Auch wenn man sich vom Large Hadron Collider vor allem Entdeckungen neuer Teilchen und Kräfte erhofft, ist das doch nur die Kür neben einem ebenso wichtigen Pflichtprogramm – der genaueren Vermessung der schon bekannten Teilchen und Wechselwirkungen. Dabei kann auch bei dieser vermeintlichen Routinearbeit eine sensationelle Entdeckung gemacht werden – Wenn beispielsweise herauskäme, dass das 2012 entdeckte Higgs-Teilchen wesentlich häufiger oder seltener in bestimmte andere Teilchen zerfällt als erwartet, wäre das ähnlich revolutionär, als wenn man gleich ein neues Teilchen entdecken würde – beides würde das seit Jahrzehnten als Königin der Quantentheorien regierende Standardmodell der Teilchenphysik vom Thron stoßen.
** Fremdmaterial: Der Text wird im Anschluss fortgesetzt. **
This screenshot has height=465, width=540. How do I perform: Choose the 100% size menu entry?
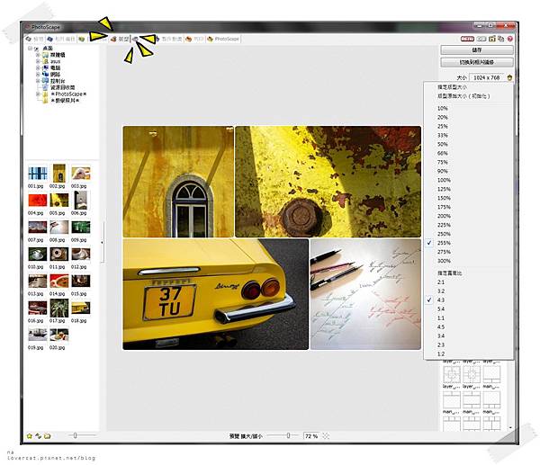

Die Eigenschaften des schwersten bisher bekannten Elementarteilchens – des Top-Quarks – genauer zu kennen, ist besonders wichtig für unser Verständnis der fundamentalen Wechselwirkungen: Durch seine Masse ist es dasjenige der bekannten Teilchen, das am stärksten mit dem massenspendenden Higgsfeld wechselwirkt, und damit wohl auch am stärksten mit seiner Teilchenanregung, dem Higgs-Boson. Damit stellt es ein wichtiges Fenster zum besseren Verständnis dieses für die Forschung noch so jungen Teilchens dar. Um die Eigenschaften des Higgs-Teilchens richtig interpretieren zu können, ist es also wichtig, die Masse des Top-Quarks möglichst genau zu kennen – eine alles andere als triviale Aufgabe! Auf der gerade zuende gehenden LHCP-Konferenz in Lund wurde eine neue kombinierte Analyse von Messungen dieser wichtigen Größe gezeigt, und das ist das Ergebnis:

 

Der tiefste Punkt der Parabel rechts ist der „beste Fit“ der Masse, also der Wert, bei dem das Theoriemodell am besten zu den Messdaten passt. Er liegt für die neue Kombination bei etwa 172.9 GeV. Zum Vergleich, ein einzelnes Goldatom wiegt etwa 183 GeV, ein Wasserstoffatom wiegt etwa 1 GeV, das Higgs-Teilchen etwa 125 GeV, und ein Elektron 0.000511 GeV. Dass das Top so schwer ist, wissen wir schon seit seiner Entdeckung im Jahr 1995.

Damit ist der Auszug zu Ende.